-- Required work --
Retype each entry below precisely as it reads.

• • • • •

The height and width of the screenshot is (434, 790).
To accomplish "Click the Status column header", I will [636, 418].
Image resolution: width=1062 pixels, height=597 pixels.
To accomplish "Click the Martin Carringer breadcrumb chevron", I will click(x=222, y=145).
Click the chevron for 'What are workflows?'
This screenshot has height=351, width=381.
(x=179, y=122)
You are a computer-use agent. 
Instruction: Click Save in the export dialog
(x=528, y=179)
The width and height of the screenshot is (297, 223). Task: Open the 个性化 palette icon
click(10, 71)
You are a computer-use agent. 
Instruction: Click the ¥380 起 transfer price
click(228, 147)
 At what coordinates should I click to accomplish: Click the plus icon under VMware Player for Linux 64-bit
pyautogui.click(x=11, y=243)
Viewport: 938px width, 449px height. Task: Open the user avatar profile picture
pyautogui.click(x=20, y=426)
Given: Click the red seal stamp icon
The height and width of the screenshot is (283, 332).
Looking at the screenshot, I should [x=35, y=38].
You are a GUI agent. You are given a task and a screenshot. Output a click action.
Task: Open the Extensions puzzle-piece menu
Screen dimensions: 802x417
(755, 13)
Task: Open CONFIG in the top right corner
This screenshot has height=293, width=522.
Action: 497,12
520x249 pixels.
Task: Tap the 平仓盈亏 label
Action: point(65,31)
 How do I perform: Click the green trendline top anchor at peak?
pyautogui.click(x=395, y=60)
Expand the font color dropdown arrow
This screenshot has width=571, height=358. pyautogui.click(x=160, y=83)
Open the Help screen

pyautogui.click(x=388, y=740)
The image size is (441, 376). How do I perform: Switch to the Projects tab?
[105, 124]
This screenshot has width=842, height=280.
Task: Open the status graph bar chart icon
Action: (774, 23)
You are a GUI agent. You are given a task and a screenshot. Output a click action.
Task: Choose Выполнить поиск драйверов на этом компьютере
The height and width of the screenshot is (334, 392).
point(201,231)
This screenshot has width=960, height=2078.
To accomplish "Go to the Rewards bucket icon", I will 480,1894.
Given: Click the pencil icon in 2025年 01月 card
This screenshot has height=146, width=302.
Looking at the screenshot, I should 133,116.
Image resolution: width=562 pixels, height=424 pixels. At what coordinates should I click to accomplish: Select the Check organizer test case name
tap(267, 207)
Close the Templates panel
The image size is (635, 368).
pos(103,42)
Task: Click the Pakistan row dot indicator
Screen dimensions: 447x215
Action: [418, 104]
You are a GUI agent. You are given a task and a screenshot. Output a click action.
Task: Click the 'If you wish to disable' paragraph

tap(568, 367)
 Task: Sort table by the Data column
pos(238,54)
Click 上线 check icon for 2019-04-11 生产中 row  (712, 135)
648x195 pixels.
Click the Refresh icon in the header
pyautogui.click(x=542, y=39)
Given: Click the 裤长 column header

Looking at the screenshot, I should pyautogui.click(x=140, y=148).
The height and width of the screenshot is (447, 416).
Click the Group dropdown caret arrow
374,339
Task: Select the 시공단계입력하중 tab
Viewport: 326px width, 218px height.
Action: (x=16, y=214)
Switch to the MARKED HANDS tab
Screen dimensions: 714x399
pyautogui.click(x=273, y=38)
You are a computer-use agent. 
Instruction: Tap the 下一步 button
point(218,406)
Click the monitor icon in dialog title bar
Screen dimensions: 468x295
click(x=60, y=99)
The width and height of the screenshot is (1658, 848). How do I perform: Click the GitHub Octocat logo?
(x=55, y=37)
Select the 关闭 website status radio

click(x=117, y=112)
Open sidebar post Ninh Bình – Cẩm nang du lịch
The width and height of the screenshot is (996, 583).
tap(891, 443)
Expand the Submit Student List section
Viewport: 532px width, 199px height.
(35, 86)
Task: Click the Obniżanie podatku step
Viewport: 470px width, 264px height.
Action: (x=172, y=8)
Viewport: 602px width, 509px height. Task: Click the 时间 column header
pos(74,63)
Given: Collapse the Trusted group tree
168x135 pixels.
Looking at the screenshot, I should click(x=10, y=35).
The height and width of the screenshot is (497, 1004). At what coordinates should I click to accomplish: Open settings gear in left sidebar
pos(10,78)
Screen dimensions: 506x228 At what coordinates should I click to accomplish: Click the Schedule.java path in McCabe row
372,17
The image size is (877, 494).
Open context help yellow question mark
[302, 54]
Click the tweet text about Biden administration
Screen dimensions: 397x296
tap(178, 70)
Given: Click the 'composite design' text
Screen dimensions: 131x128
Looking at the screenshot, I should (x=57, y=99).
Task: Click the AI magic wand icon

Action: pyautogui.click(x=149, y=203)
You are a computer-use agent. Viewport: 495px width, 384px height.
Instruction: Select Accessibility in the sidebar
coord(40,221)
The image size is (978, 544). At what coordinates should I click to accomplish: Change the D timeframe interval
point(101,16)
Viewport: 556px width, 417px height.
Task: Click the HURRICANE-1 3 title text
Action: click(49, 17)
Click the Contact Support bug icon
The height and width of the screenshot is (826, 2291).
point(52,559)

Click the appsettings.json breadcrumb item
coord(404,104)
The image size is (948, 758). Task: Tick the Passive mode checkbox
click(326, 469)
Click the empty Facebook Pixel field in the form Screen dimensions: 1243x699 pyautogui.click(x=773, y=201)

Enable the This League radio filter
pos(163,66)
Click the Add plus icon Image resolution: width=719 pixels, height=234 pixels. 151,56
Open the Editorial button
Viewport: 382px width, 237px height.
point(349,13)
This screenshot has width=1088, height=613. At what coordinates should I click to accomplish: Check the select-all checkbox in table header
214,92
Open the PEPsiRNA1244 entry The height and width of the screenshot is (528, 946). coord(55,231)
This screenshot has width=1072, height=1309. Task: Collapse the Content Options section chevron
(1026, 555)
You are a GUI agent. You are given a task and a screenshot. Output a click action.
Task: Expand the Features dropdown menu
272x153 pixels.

• • • • •

-- Solution to this exercise --
The height and width of the screenshot is (434, 790).
To accomplish "Click the Status column header", I will [636, 418].
Image resolution: width=1062 pixels, height=597 pixels.
To accomplish "Click the Martin Carringer breadcrumb chevron", I will click(x=222, y=145).
Click the chevron for 'What are workflows?'
This screenshot has height=351, width=381.
(x=179, y=122)
You are a computer-use agent. 
Instruction: Click Save in the export dialog
(x=528, y=179)
The width and height of the screenshot is (297, 223). Task: Open the 个性化 palette icon
click(10, 71)
You are a computer-use agent. 
Instruction: Click the ¥380 起 transfer price
click(228, 147)
 At what coordinates should I click to accomplish: Click the plus icon under VMware Player for Linux 64-bit
pyautogui.click(x=11, y=243)
Viewport: 938px width, 449px height. Task: Open the user avatar profile picture
pyautogui.click(x=20, y=426)
Given: Click the red seal stamp icon
The height and width of the screenshot is (283, 332).
Looking at the screenshot, I should [x=35, y=38].
You are a GUI agent. You are given a task and a screenshot. Output a click action.
Task: Open the Extensions puzzle-piece menu
Screen dimensions: 802x417
(755, 13)
Task: Open CONFIG in the top right corner
This screenshot has height=293, width=522.
Action: 497,12
520x249 pixels.
Task: Tap the 平仓盈亏 label
Action: point(65,31)
 How do I perform: Click the green trendline top anchor at peak?
pyautogui.click(x=395, y=60)
Expand the font color dropdown arrow
This screenshot has width=571, height=358. pyautogui.click(x=160, y=83)
Open the Help screen

pyautogui.click(x=388, y=740)
The image size is (441, 376). How do I perform: Switch to the Projects tab?
[105, 124]
This screenshot has width=842, height=280.
Task: Open the status graph bar chart icon
Action: (774, 23)
You are a GUI agent. You are given a task and a screenshot. Output a click action.
Task: Choose Выполнить поиск драйверов на этом компьютере
The height and width of the screenshot is (334, 392).
point(201,231)
This screenshot has width=960, height=2078.
To accomplish "Go to the Rewards bucket icon", I will 480,1894.
Given: Click the pencil icon in 2025年 01月 card
This screenshot has height=146, width=302.
Looking at the screenshot, I should 133,116.
Image resolution: width=562 pixels, height=424 pixels. At what coordinates should I click to accomplish: Select the Check organizer test case name
tap(267, 207)
Close the Templates panel
The image size is (635, 368).
pos(103,42)
Task: Click the Pakistan row dot indicator
Screen dimensions: 447x215
Action: [418, 104]
You are a GUI agent. You are given a task and a screenshot. Output a click action.
Task: Click the 'If you wish to disable' paragraph

tap(568, 367)
 Task: Sort table by the Data column
pos(238,54)
Click 上线 check icon for 2019-04-11 生产中 row  (712, 135)
648x195 pixels.
Click the Refresh icon in the header
pyautogui.click(x=542, y=39)
Given: Click the 裤长 column header

Looking at the screenshot, I should pyautogui.click(x=140, y=148).
The height and width of the screenshot is (447, 416).
Click the Group dropdown caret arrow
374,339
Task: Select the 시공단계입력하중 tab
Viewport: 326px width, 218px height.
Action: (x=16, y=214)
Switch to the MARKED HANDS tab
Screen dimensions: 714x399
pyautogui.click(x=273, y=38)
You are a computer-use agent. 
Instruction: Tap the 下一步 button
point(218,406)
Click the monitor icon in dialog title bar
Screen dimensions: 468x295
click(x=60, y=99)
The width and height of the screenshot is (1658, 848). How do I perform: Click the GitHub Octocat logo?
(x=55, y=37)
Select the 关闭 website status radio

click(x=117, y=112)
Open sidebar post Ninh Bình – Cẩm nang du lịch
The width and height of the screenshot is (996, 583).
tap(891, 443)
Expand the Submit Student List section
Viewport: 532px width, 199px height.
(35, 86)
Task: Click the Obniżanie podatku step
Viewport: 470px width, 264px height.
Action: (x=172, y=8)
Viewport: 602px width, 509px height. Task: Click the 时间 column header
pos(74,63)
Given: Collapse the Trusted group tree
168x135 pixels.
Looking at the screenshot, I should click(x=10, y=35).
The height and width of the screenshot is (497, 1004). At what coordinates should I click to accomplish: Open settings gear in left sidebar
pos(10,78)
Screen dimensions: 506x228 At what coordinates should I click to accomplish: Click the Schedule.java path in McCabe row
372,17
The image size is (877, 494).
Open context help yellow question mark
[302, 54]
Click the tweet text about Biden administration
Screen dimensions: 397x296
tap(178, 70)
Given: Click the 'composite design' text
Screen dimensions: 131x128
Looking at the screenshot, I should (x=57, y=99).
Task: Click the AI magic wand icon

Action: pyautogui.click(x=149, y=203)
You are a computer-use agent. Viewport: 495px width, 384px height.
Instruction: Select Accessibility in the sidebar
coord(40,221)
The image size is (978, 544). At what coordinates should I click to accomplish: Change the D timeframe interval
point(101,16)
Viewport: 556px width, 417px height.
Task: Click the HURRICANE-1 3 title text
Action: click(49, 17)
Click the Contact Support bug icon
The height and width of the screenshot is (826, 2291).
point(52,559)

Click the appsettings.json breadcrumb item
coord(404,104)
The image size is (948, 758). Task: Tick the Passive mode checkbox
click(326, 469)
Click the empty Facebook Pixel field in the form Screen dimensions: 1243x699 pyautogui.click(x=773, y=201)

Enable the This League radio filter
pos(163,66)
Click the Add plus icon Image resolution: width=719 pixels, height=234 pixels. 151,56
Open the Editorial button
Viewport: 382px width, 237px height.
point(349,13)
This screenshot has width=1088, height=613. At what coordinates should I click to accomplish: Check the select-all checkbox in table header
214,92
Open the PEPsiRNA1244 entry The height and width of the screenshot is (528, 946). coord(55,231)
This screenshot has width=1072, height=1309. Task: Collapse the Content Options section chevron
(1026, 555)
You are a GUI agent. You are given a task and a screenshot. Output a click action.
Task: Expand the Features dropdown menu
272x153 pixels.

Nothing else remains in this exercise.